With the NASDAQ now well into bear market territory, USD and GBP inflation reaching 8.6% and 9% respectively, and the Fed, BoE, and ECB raising rates, rotation out of growth shows no signs of slowing. One segment of the market that has suffered especially during the current correction is companies that listed during the pandemic. British companies such as Deliveroo, Peel Hunt, Made.com, musicMagpie, In The Style, Victorian Plumbing, Moonpig, Dr Martens, ProCook, Parsley Box, and Revolution Beauty all listed in 2021 and rode the stay-at-home online boom only to lose much or all of their gains a year later.
As people were confined to their homes during much of 2020 and 2021, online services soared. The tech segment in general saw significant growth, and IPOs rode much of that hype. That perfect storm resulted in soaring valuations. Now, as people return to offices and brick-and-mortar businesses, and a bear market looms over global equities, the downturn has been equally dramatic.

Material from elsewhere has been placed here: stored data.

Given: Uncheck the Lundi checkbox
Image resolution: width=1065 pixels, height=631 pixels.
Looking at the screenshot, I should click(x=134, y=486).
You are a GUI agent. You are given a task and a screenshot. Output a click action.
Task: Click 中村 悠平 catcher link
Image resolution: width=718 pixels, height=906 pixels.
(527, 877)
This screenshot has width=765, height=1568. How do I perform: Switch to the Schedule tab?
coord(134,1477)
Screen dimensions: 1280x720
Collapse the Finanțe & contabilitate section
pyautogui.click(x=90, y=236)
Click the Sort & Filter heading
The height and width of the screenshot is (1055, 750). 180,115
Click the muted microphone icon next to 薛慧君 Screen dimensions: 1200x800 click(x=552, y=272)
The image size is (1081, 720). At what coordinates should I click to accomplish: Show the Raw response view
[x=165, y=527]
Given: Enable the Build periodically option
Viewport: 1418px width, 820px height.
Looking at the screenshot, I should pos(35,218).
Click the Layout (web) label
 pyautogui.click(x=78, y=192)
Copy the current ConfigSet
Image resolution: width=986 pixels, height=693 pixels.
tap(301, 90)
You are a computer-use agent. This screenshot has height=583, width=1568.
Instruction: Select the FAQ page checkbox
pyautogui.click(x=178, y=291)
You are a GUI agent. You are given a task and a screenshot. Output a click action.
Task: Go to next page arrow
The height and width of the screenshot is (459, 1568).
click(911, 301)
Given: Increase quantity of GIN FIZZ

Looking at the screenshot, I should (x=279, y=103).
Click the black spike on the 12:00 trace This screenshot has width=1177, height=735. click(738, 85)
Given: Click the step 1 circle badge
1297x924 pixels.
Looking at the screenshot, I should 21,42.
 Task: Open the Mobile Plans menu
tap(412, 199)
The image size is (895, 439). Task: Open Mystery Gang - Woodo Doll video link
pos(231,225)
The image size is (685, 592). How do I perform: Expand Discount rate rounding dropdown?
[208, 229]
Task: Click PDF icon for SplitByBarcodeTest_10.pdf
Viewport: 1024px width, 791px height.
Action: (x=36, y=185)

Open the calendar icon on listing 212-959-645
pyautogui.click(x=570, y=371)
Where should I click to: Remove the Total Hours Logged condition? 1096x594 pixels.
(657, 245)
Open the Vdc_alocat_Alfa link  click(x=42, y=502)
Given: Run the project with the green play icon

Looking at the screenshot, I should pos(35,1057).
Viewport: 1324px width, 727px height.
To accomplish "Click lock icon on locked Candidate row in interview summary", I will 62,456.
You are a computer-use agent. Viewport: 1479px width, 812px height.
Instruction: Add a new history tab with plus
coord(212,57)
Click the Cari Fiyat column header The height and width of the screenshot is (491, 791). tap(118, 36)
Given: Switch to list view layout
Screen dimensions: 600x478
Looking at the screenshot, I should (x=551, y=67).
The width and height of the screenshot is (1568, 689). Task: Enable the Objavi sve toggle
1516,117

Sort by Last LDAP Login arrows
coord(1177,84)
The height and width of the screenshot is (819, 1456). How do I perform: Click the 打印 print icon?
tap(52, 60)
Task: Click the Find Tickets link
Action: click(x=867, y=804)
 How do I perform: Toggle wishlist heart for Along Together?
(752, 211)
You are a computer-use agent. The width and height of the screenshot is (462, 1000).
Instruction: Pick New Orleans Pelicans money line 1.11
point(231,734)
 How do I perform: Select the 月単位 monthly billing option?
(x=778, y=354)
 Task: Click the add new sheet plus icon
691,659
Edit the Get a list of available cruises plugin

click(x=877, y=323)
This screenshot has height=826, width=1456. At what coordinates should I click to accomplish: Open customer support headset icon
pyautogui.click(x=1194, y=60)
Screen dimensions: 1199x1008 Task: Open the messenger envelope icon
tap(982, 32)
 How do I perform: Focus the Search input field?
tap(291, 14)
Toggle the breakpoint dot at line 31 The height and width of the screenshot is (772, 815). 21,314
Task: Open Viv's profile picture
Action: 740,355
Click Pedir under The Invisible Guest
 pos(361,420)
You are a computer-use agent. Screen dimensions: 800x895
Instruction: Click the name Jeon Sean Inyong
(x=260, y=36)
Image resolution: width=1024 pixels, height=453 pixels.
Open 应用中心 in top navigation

In some cases, valuations have fallen well below list prices. Most notably, Deliveroo is now worth only £1 billion, 1/7th its 2021 listing valuation. ProCook fell more than 30% on Friday after it lowered its profit forecast. Peel Hunt on Thursday reported 34% lower revenue on "exceptionally low levels of capital markets activity". The stock is down 51% from its 2021 IPO price.
In 2021, IPOs in the UK raised £16.9 billion, highest since 2007 and up from £9.4 billion in 2020. The aforementioned companies have collectively lost over £10b so far this year. While 126 companies listed in 2021 and 44 in 2020, only 12 have listed in London in Q1 2022.